-- Opening Marker --

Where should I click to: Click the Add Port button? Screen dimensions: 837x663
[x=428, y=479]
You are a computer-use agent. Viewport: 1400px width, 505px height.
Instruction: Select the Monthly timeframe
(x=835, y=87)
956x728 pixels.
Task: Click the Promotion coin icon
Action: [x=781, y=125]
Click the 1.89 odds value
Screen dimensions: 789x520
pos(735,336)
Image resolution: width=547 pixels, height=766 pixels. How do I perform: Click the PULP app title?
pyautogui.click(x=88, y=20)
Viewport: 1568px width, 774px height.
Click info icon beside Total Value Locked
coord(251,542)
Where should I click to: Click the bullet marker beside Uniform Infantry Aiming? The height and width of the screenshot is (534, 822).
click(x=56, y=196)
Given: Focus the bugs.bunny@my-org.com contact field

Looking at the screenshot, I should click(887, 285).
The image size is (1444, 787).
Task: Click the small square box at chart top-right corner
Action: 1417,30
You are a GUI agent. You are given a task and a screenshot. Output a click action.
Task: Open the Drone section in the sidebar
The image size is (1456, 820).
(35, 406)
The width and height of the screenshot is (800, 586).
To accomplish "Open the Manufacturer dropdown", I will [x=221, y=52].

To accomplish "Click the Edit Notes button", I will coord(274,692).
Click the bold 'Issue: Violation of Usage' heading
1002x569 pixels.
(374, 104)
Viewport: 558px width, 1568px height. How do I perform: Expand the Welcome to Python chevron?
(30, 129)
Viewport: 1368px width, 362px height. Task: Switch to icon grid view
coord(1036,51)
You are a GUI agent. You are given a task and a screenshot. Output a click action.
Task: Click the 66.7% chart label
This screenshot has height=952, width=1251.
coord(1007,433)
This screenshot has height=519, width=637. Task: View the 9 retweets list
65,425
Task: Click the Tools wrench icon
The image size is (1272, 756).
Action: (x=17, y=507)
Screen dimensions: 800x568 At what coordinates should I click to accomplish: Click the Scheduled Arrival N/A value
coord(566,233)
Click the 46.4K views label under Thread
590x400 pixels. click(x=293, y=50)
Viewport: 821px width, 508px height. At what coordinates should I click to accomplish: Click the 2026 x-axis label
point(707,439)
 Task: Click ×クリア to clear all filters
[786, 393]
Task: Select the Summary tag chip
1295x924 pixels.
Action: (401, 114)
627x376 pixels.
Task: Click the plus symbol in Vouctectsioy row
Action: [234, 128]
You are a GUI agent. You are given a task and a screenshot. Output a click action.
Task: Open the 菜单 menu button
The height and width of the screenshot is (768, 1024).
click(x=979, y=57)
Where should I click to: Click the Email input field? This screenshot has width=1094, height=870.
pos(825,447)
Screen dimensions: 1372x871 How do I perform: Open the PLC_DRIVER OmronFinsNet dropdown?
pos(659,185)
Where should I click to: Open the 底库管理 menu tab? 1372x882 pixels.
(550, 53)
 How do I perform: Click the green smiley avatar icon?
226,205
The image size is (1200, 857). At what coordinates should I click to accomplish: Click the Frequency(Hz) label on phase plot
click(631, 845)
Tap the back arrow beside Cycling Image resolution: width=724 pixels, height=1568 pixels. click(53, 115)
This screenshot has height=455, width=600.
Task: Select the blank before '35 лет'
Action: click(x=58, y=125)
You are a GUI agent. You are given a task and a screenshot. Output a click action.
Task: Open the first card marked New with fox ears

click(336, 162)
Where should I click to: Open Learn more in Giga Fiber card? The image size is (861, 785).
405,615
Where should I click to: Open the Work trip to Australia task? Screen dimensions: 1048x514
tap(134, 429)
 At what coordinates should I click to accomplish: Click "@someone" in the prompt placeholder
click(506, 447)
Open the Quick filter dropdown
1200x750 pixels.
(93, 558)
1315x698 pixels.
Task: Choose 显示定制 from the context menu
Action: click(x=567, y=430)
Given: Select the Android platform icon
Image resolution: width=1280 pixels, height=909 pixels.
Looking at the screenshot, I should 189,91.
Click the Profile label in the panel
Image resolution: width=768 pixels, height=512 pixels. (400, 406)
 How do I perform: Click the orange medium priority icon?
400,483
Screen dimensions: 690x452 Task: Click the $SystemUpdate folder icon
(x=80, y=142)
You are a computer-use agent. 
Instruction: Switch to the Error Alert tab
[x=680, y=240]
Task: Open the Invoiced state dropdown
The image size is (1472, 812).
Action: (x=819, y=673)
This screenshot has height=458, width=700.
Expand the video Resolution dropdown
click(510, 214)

-- Closing Marker --

> _TASK OBJECTIVE_: The records above need to be written out once more, exactly.

> _RESULT OF THE EXERCISE_:
Where should I click to: Click the Add Port button? Screen dimensions: 837x663
[x=428, y=479]
You are a computer-use agent. Viewport: 1400px width, 505px height.
Instruction: Select the Monthly timeframe
(x=835, y=87)
956x728 pixels.
Task: Click the Promotion coin icon
Action: [x=781, y=125]
Click the 1.89 odds value
Screen dimensions: 789x520
pos(735,336)
Image resolution: width=547 pixels, height=766 pixels. How do I perform: Click the PULP app title?
pyautogui.click(x=88, y=20)
Viewport: 1568px width, 774px height.
Click info icon beside Total Value Locked
coord(251,542)
Where should I click to: Click the bullet marker beside Uniform Infantry Aiming? The height and width of the screenshot is (534, 822).
click(x=56, y=196)
Given: Focus the bugs.bunny@my-org.com contact field

Looking at the screenshot, I should click(887, 285).
The image size is (1444, 787).
Task: Click the small square box at chart top-right corner
Action: 1417,30
You are a GUI agent. You are given a task and a screenshot. Output a click action.
Task: Open the Drone section in the sidebar
The image size is (1456, 820).
(35, 406)
The width and height of the screenshot is (800, 586).
To accomplish "Open the Manufacturer dropdown", I will [x=221, y=52].

To accomplish "Click the Edit Notes button", I will coord(274,692).
Click the bold 'Issue: Violation of Usage' heading
1002x569 pixels.
(374, 104)
Viewport: 558px width, 1568px height. How do I perform: Expand the Welcome to Python chevron?
(30, 129)
Viewport: 1368px width, 362px height. Task: Switch to icon grid view
coord(1036,51)
You are a GUI agent. You are given a task and a screenshot. Output a click action.
Task: Click the 66.7% chart label
This screenshot has height=952, width=1251.
coord(1007,433)
This screenshot has height=519, width=637. Task: View the 9 retweets list
65,425
Task: Click the Tools wrench icon
The image size is (1272, 756).
Action: (x=17, y=507)
Screen dimensions: 800x568 At what coordinates should I click to accomplish: Click the Scheduled Arrival N/A value
coord(566,233)
Click the 46.4K views label under Thread
590x400 pixels. click(x=293, y=50)
Viewport: 821px width, 508px height. At what coordinates should I click to accomplish: Click the 2026 x-axis label
point(707,439)
 Task: Click ×クリア to clear all filters
[786, 393]
Task: Select the Summary tag chip
1295x924 pixels.
Action: (401, 114)
627x376 pixels.
Task: Click the plus symbol in Vouctectsioy row
Action: [234, 128]
You are a GUI agent. You are given a task and a screenshot. Output a click action.
Task: Open the 菜单 menu button
The height and width of the screenshot is (768, 1024).
click(x=979, y=57)
Where should I click to: Click the Email input field? This screenshot has width=1094, height=870.
pos(825,447)
Screen dimensions: 1372x871 How do I perform: Open the PLC_DRIVER OmronFinsNet dropdown?
pos(659,185)
Where should I click to: Open the 底库管理 menu tab? 1372x882 pixels.
(550, 53)
 How do I perform: Click the green smiley avatar icon?
226,205
The image size is (1200, 857). At what coordinates should I click to accomplish: Click the Frequency(Hz) label on phase plot
click(631, 845)
Tap the back arrow beside Cycling Image resolution: width=724 pixels, height=1568 pixels. click(53, 115)
This screenshot has height=455, width=600.
Task: Select the blank before '35 лет'
Action: click(x=58, y=125)
You are a GUI agent. You are given a task and a screenshot. Output a click action.
Task: Open the first card marked New with fox ears

click(336, 162)
Where should I click to: Open Learn more in Giga Fiber card? The image size is (861, 785).
405,615
Where should I click to: Open the Work trip to Australia task? Screen dimensions: 1048x514
tap(134, 429)
 At what coordinates should I click to accomplish: Click "@someone" in the prompt placeholder
click(506, 447)
Open the Quick filter dropdown
1200x750 pixels.
(93, 558)
1315x698 pixels.
Task: Choose 显示定制 from the context menu
Action: click(x=567, y=430)
Given: Select the Android platform icon
Image resolution: width=1280 pixels, height=909 pixels.
Looking at the screenshot, I should 189,91.
Click the Profile label in the panel
Image resolution: width=768 pixels, height=512 pixels. (400, 406)
 How do I perform: Click the orange medium priority icon?
400,483
Screen dimensions: 690x452 Task: Click the $SystemUpdate folder icon
(x=80, y=142)
You are a computer-use agent. 
Instruction: Switch to the Error Alert tab
[x=680, y=240]
Task: Open the Invoiced state dropdown
The image size is (1472, 812).
Action: (x=819, y=673)
This screenshot has height=458, width=700.
Expand the video Resolution dropdown
click(510, 214)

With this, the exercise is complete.